クックとは?
くっく
クックは、計算複雑性理論における「NP完全」の概念を確立し、計算困難性研究の礎を築いた20世紀アメリカの計算機科学者です。
スティーブン・クック(Stephen Arthur Cook、1939年〜)は、アメリカ生まれのカナダの計算機科学者・数学者です。ハーバード大学、ミシガン大学で学び、現在はトロント大学の名誉教授です。
クックの最大の業績は、1971年の論文「定理証明可能性の複雑性(The Complexity of Theorem-Proving Procedures)」において、NP完全(NP-complete)という概念を定式化したことです。

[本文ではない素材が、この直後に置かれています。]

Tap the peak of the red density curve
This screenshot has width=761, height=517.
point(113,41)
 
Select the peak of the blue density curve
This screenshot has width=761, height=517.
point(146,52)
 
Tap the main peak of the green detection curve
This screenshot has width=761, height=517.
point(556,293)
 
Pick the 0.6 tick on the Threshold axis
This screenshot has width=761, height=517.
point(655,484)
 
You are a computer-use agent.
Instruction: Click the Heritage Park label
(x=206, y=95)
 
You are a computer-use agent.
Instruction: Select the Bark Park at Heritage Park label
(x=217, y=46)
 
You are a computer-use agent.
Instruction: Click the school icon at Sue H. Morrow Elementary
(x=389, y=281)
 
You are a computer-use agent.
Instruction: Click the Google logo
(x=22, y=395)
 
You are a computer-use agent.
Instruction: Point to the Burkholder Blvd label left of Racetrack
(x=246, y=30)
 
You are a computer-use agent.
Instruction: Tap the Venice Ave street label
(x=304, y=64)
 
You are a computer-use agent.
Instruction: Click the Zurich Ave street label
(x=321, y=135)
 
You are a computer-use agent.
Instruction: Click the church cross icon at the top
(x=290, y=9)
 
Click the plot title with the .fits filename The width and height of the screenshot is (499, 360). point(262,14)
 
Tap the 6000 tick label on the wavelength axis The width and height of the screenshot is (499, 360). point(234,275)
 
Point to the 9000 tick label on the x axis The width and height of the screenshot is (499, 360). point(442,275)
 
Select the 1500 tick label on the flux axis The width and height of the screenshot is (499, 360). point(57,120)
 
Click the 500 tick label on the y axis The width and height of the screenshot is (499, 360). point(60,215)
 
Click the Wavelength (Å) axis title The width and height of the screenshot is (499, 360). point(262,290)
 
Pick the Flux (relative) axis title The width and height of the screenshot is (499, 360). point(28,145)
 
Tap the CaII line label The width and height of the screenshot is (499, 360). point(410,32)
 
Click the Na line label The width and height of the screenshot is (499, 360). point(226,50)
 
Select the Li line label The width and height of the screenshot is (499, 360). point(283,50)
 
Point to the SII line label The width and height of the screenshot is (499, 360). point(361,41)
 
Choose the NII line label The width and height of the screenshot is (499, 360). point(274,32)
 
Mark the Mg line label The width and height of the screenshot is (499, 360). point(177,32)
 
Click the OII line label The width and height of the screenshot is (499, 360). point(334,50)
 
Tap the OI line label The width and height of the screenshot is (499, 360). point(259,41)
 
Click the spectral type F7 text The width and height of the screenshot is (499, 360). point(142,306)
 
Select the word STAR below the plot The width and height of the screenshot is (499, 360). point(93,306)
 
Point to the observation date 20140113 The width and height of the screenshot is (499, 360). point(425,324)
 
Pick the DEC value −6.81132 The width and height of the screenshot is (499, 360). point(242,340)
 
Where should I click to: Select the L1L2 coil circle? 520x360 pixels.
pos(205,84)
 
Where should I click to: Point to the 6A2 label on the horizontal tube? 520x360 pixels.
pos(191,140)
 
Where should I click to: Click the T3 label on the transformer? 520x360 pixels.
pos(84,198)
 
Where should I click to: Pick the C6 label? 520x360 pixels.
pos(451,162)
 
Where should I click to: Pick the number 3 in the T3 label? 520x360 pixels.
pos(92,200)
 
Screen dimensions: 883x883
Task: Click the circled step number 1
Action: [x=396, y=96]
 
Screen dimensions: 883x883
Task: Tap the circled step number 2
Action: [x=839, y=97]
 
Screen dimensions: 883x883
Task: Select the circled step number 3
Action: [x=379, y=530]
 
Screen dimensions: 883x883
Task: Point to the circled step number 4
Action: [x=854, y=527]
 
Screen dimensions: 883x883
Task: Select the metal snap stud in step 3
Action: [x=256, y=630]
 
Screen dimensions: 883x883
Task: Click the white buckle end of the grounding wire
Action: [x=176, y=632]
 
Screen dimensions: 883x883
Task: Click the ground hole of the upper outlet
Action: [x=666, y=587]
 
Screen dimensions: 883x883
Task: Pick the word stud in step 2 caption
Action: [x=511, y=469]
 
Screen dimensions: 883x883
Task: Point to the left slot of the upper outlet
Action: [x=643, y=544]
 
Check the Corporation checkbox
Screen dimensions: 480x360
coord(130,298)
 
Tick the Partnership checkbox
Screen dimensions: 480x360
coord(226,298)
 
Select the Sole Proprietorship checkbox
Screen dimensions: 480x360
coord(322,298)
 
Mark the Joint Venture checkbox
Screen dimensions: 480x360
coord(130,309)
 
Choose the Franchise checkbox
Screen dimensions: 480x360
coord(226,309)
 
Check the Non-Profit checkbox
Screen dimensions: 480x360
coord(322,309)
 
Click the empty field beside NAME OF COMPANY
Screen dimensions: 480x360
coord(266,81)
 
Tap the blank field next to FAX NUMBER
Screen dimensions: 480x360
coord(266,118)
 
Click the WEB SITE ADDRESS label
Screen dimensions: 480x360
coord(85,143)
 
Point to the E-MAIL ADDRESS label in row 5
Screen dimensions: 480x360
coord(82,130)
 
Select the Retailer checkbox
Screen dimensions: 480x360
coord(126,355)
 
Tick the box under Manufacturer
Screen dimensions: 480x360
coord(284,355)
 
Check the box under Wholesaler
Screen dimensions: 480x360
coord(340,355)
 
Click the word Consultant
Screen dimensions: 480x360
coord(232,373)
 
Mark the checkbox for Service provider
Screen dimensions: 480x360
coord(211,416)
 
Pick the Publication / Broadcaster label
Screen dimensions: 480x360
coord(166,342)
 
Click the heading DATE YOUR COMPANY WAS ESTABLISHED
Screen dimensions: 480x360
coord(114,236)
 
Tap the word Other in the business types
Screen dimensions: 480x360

この論文で彼は、命題論理の充足可能性問題(SAT問題)がNP完全であることを証明しました(クック=レヴィンの定理)。
NP完全とは、計算複雑性理論における重要な概念で、次のことを意味します。
- 問題の答えが「YES」の場合、その証拠を多項式時間で検証できる(NP問題)
- すべてのNP問題を多項式時間でこの問題に変換できる(NP困難)
「P≠NP予想」はミレニアム懸賞問題のひとつであり、「効率よく解ける問題と答えを確認するだけなら効率よくできる問題は同じか」という未解決の問いです。クックの定式化はこの問いの出発点となりました。
SAT問題を皮切りに、巡回セールスマン問題・グラフ彩色問題など多数の重要問題がNP完全であることが次々と示され、アルゴリズム設計や暗号理論の基礎となっています。クックは1982年にチューリング賞を受賞しています。
使い方・例文
「この最適化問題はNP完全なので、大規模インスタンスでは近似アルゴリズムや発見的手法を使う必要がある」という文脈で、アルゴリズムや計算理論の授業・研究で頻繁に登場する概念です。